[Opening Data provided section]

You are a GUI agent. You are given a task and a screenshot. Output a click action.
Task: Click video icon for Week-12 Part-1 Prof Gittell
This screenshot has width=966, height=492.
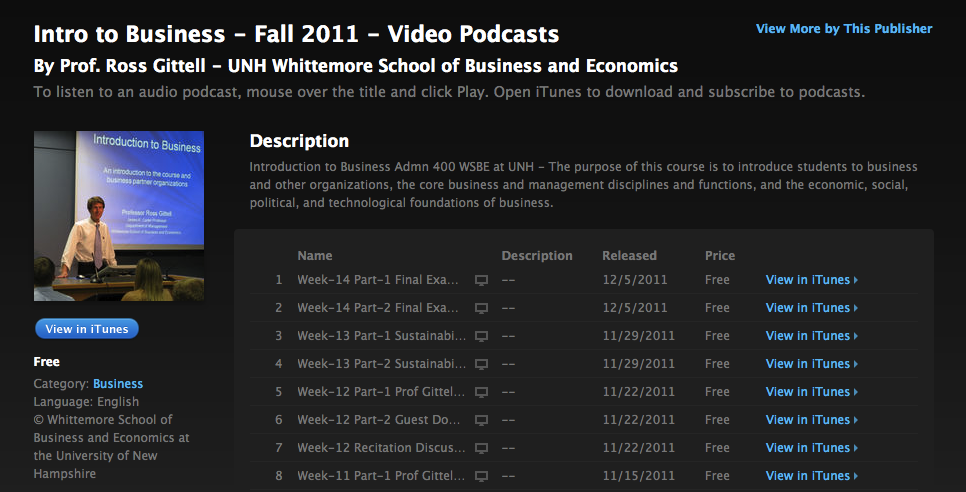click(481, 392)

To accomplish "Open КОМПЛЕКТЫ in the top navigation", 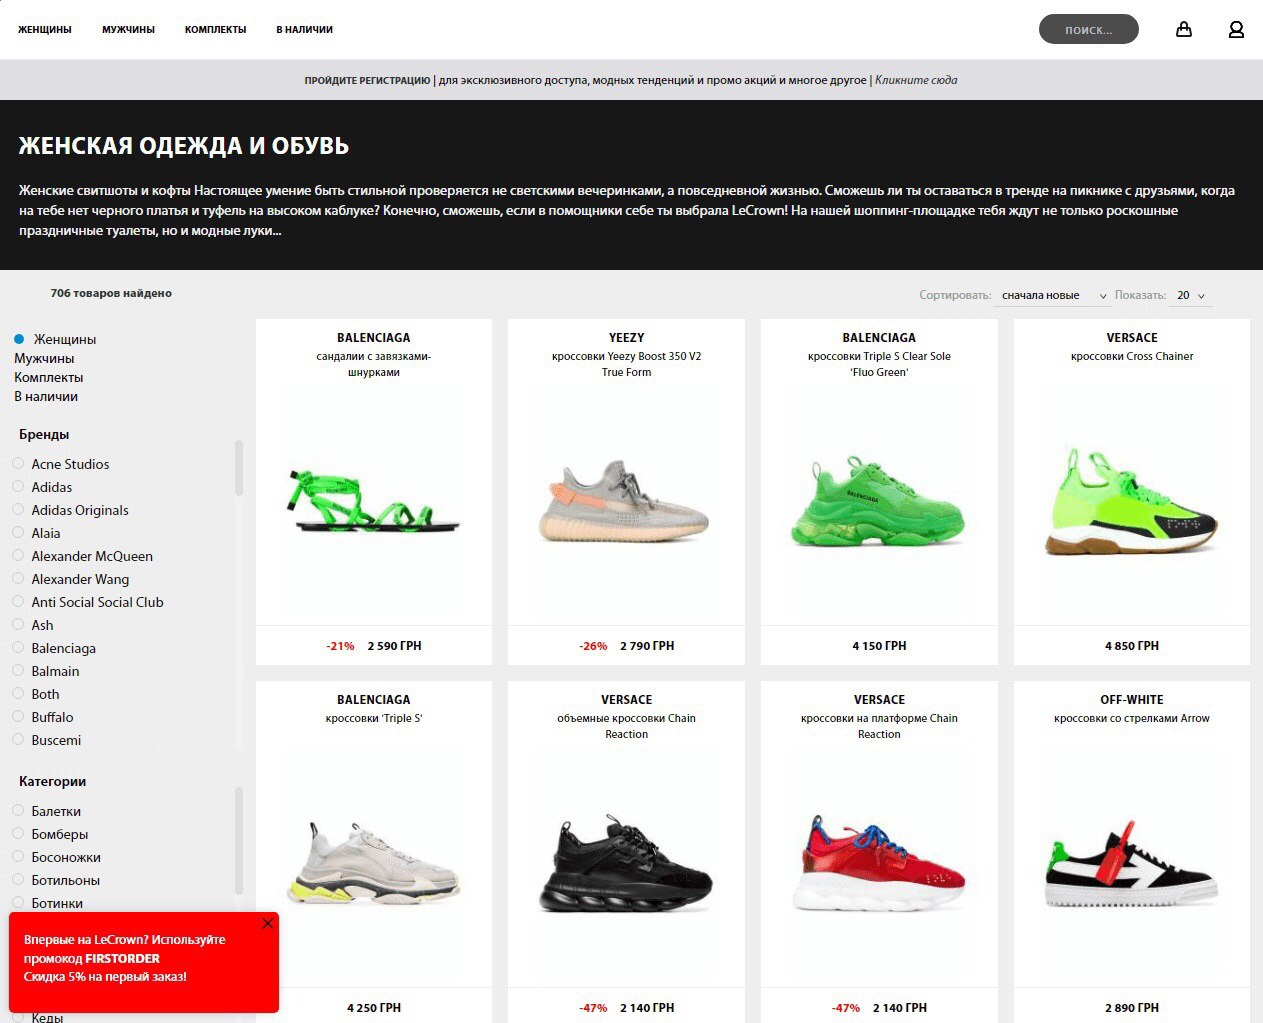I will [215, 30].
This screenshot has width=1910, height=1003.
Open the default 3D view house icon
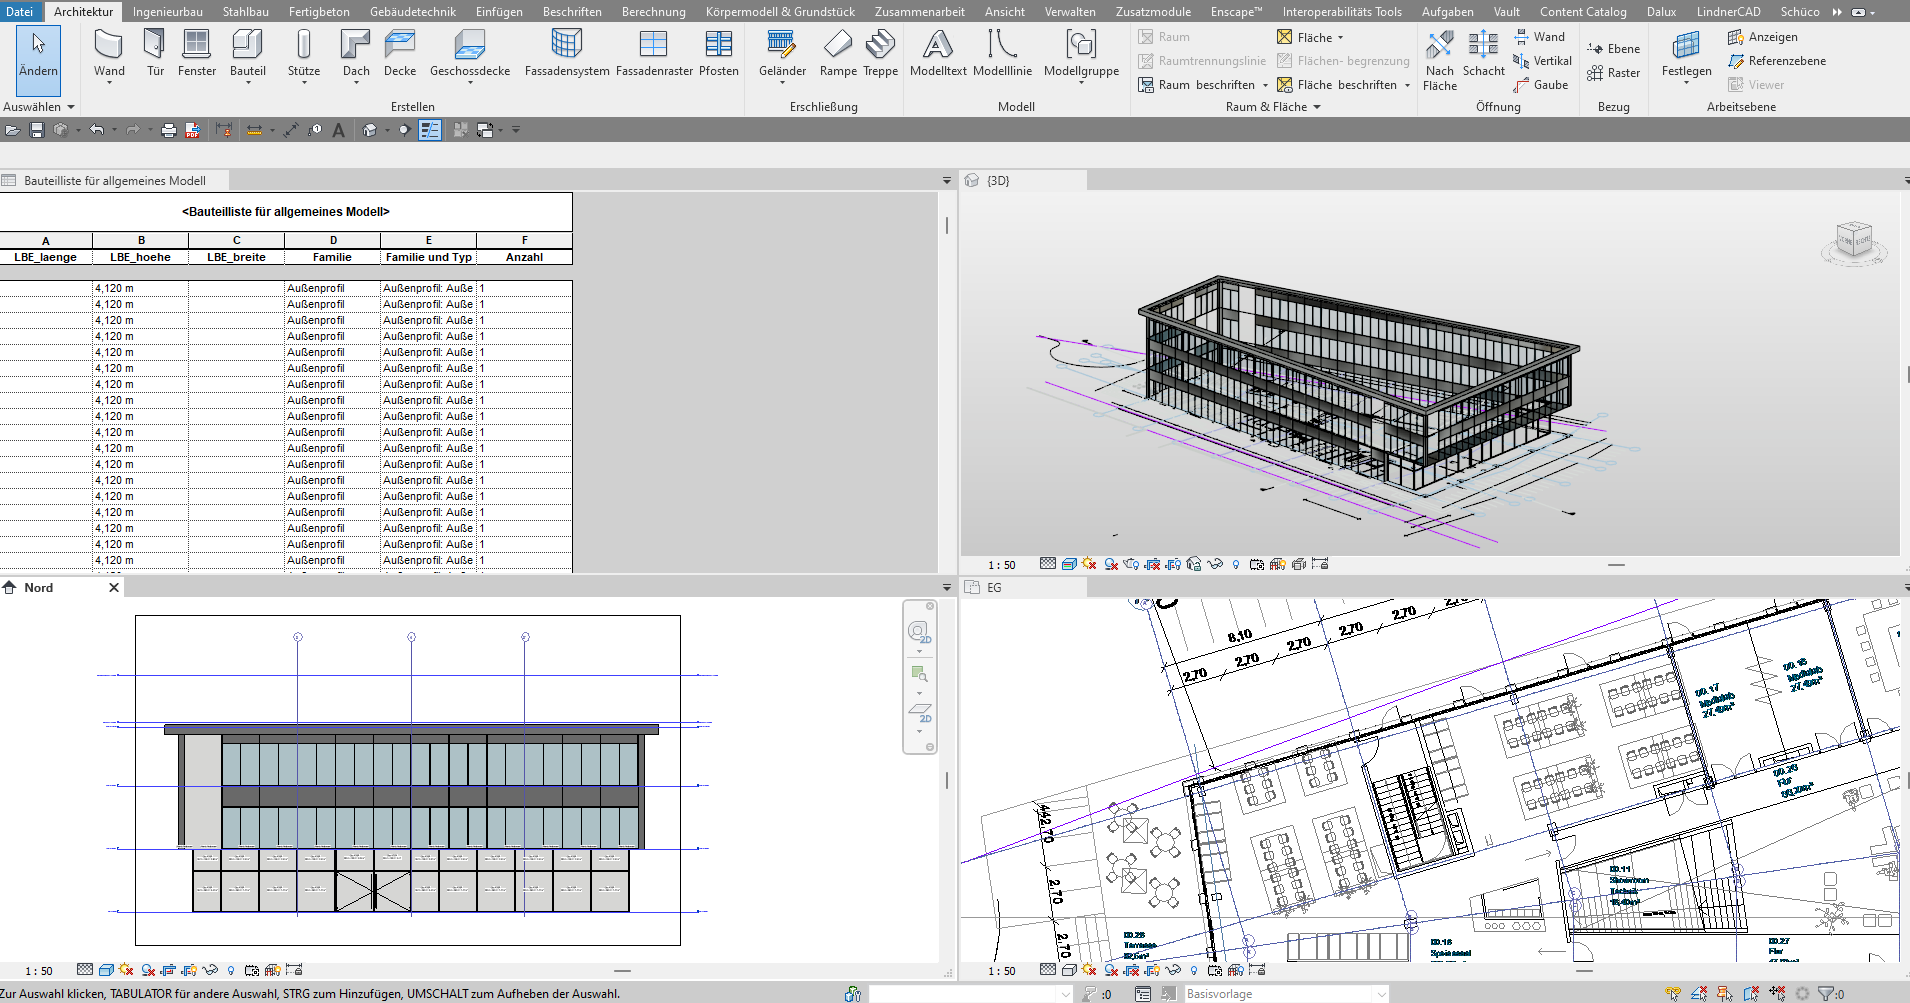click(369, 130)
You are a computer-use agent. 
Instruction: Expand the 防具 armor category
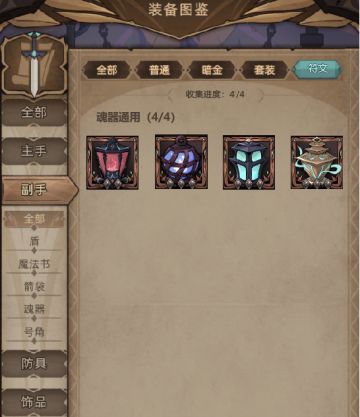34,363
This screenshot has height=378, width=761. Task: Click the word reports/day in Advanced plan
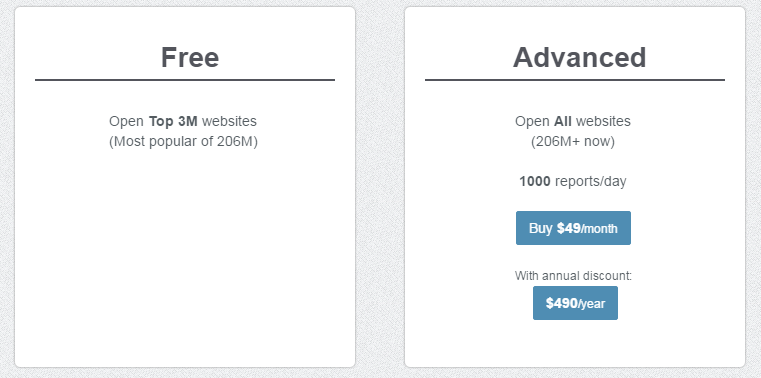pos(591,181)
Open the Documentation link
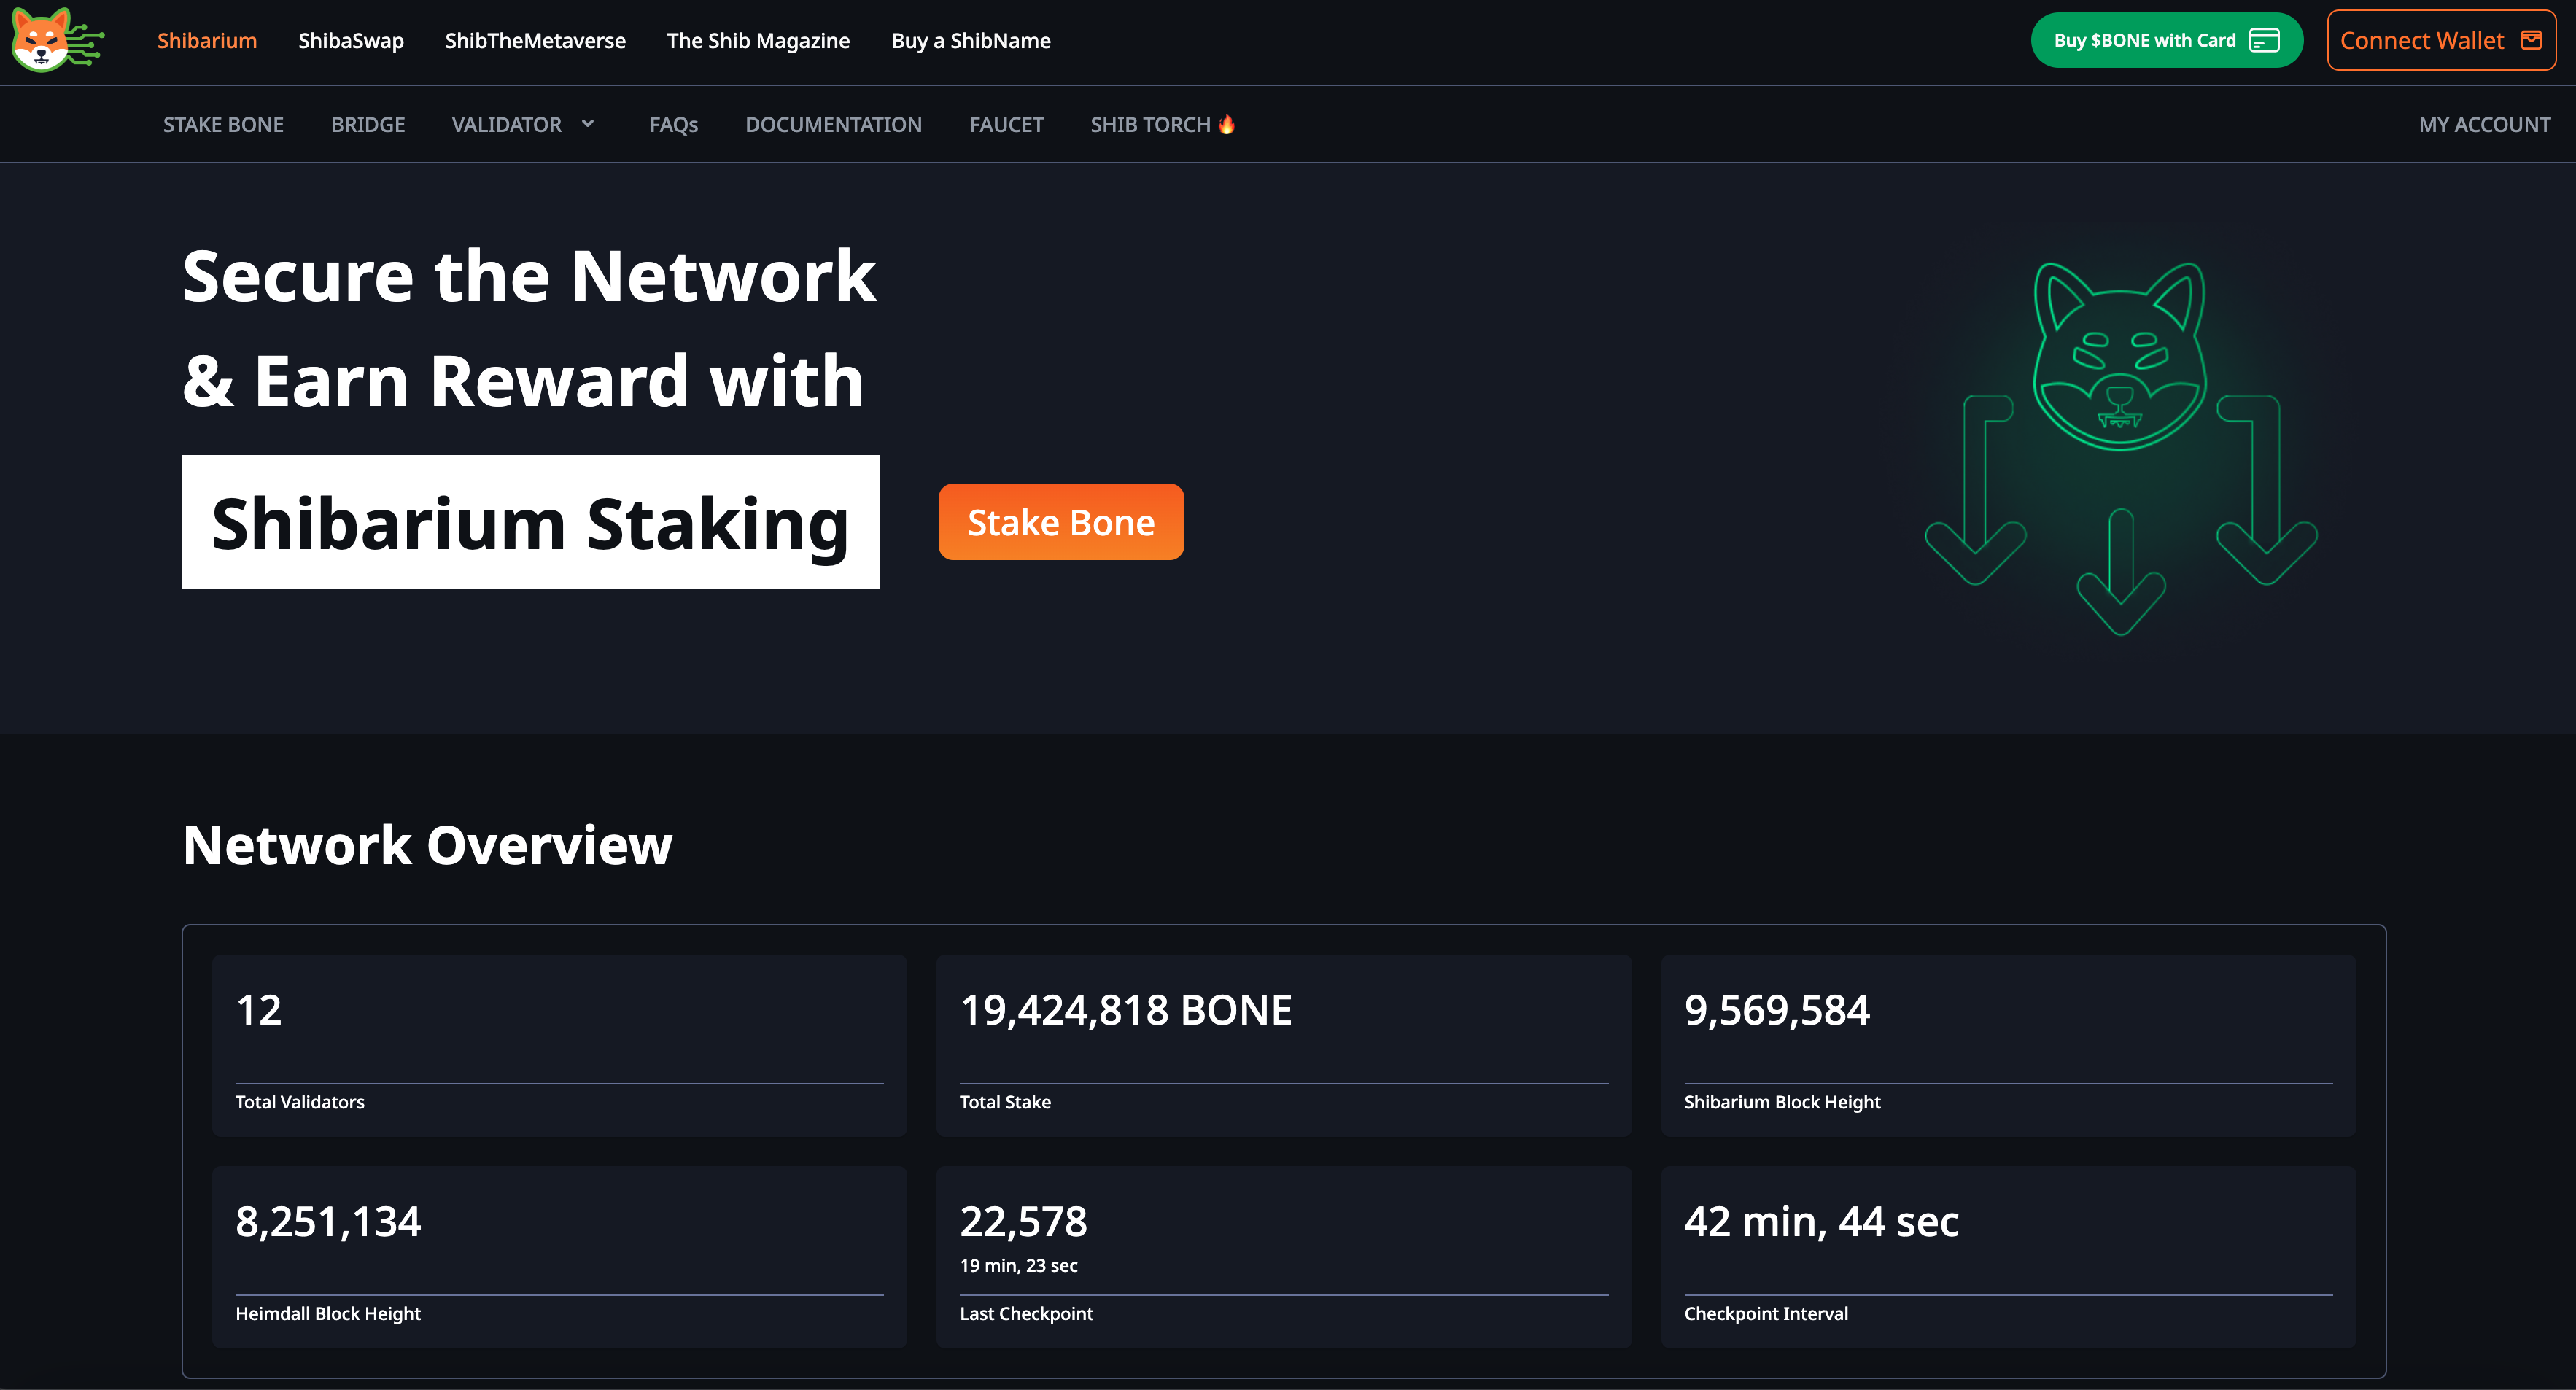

[Closing Data provided section]

▶ [What you have to do]: Quote exactly the lines from the line that contains "Open the default 3D view house icon" through the last line of the listing, please, leaving out all pictures.

▶ [Exercise solution]:
Open the default 3D view house icon
click(369, 130)
You are a computer-use agent. 
Instruction: Expand the 防具 armor category
34,363
This screenshot has height=378, width=761. Task: Click the word reports/day in Advanced plan
pos(591,181)
Open the Documentation link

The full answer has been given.